製造業は大事です。大事なんですが、世界の産業を見るとどう考えてもそこだけに力を入れるのとは違う。
大学が何もしてこなかったという強烈な反省の下、2022年4月からの中期計画を議論する過程で、理工学が関わる製造業以外の新しい産業を作っていく必要があるという話になった。それを実現するには、理工学のあり方も変えなきゃいけない。
それが、2020年くらいですかね。
「医工連携」が生み出す新たな産業の芽
—— そこで白羽の矢が立ったのが、医科歯科との連携による「医工連携」ですね。
益:カーボンニュートラルの動きを見ている中でも、理工学はどう変化していくべきかをすごく考えていたんです。ただ、少子高齢化は日本だけではなく世界で進む。そう考えると「医療分野」がより重要になる。
そんな中で東京医科歯科大学の田中雄二郎学長から話を持ちかけられたんです。
—— 田中学長からなんですね。
益:当時、僕は東工大のことばかり考えていたので(笑)。
強烈な危機意識も手伝って、(話を聞いてみると)理工学を再定義しようとするならパートナーがいても良いんじゃないかと思いました。それがきっかけですね。
—— ちなみに、統合に向けた議論はどれくらいの期間続いていたのですか?
益:それは秘密です。確実なのは、田中さんが学長になってからかな※。
※編集部注:東京医科歯科大学の田中学長は2020年4月就任。
—— 統合後は、大学の名称も新しくなるようですね。ノーベル賞受賞者を輩出した大学としてのブラントを捨てるのはもったいないような気もしますが。
益:東工大は全然ブランド力がないと言われていますから(笑)。
それは半分冗談として、確かに在学生も卒業生も、東工大生としてのプライドやブランドを感じていると思います。でも、今はこれまでのブランド力を守っている場合じゃないくらいの危機意識を持つことの方が重要。
逆に、今までのブランドを超えるものを生み出せるはずだという確信を得た、と言ってもいいかもしれない。
2016年に東京工業大学の大隅良典博士がノーベル生理学・医学賞を受賞したことは記憶に新しい。
TT News Agency/Stina Stjernkvist/ via REUTERS
—— 大学統合は大きな変化ですが、医工連携は割とよく耳にする話のようにも思います。そこまで大きなインパクトを生み出せるものでしょうか。どこからその確信が?
益:当初、連携法人の話を医科歯科大の田中学長から聞いたとき、本気で変えるんだったら一つの大学を作るくらい非連続なことをやろう、と田中さんに話したんです。「それでも良い」というので、実現した。
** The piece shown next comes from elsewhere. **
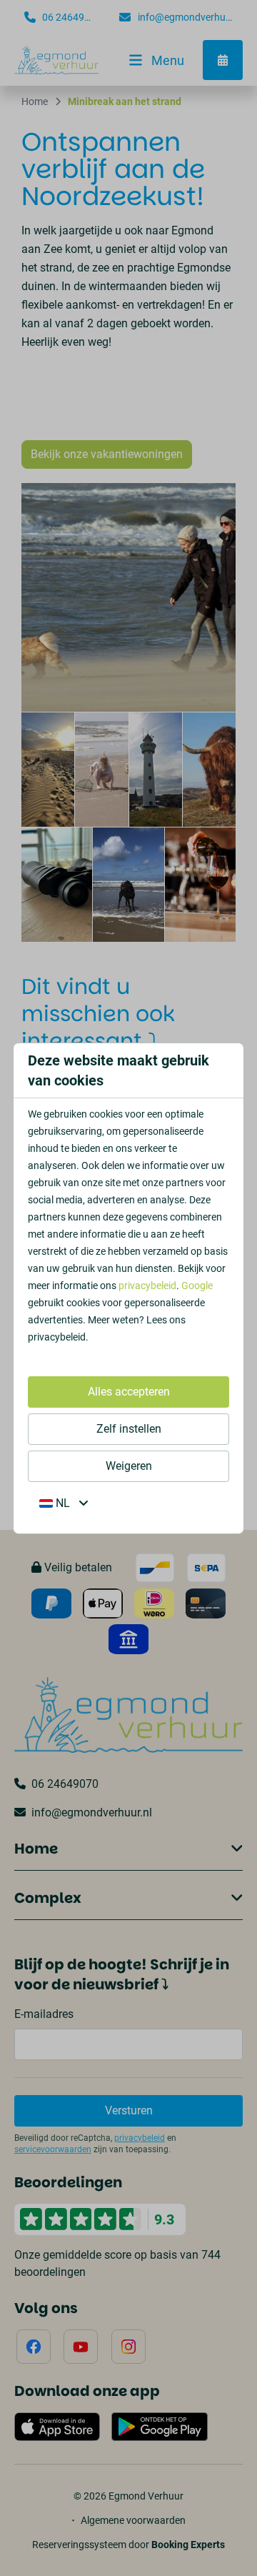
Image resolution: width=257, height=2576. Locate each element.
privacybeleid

そのくらいやらないとみんなの意識も変わらない。そういう思い切りのあることに挑戦してこなかったのが平成の30年間だった。
東京大学をはじめとした旧帝国大学などの総合大学には、工学部も医学部もある。確かにそれとなにが違うんだと。
気合が違う。
世の中には部局や大学の壁があるわけです。日本は壁だらけなわけ。
一つの大学になってももちろん専門分野の壁は残る。けれども、「一つの大学になって新しいチームを生み出そう」「そのために我々は汗をかきましょう」というのが前提なんです。そこが全然違う。
なんとか世界と戦っていこうという危機感が沸々と湧いて、統合が決まったんです。
よく「文科省に言われたんじゃないか」と言われるんですが、こんなこと言われてやっていたら絶対に成功しないですよ。
—— 統合による医工連携の「効果」はどう現れるのでしょうか。
益:もともと、東工大の中でも医工連携的なことに強い興味を持っていた人はいるんです。そういう人にとっては大学や部局の壁が取り払われることへの期待感はあると思う。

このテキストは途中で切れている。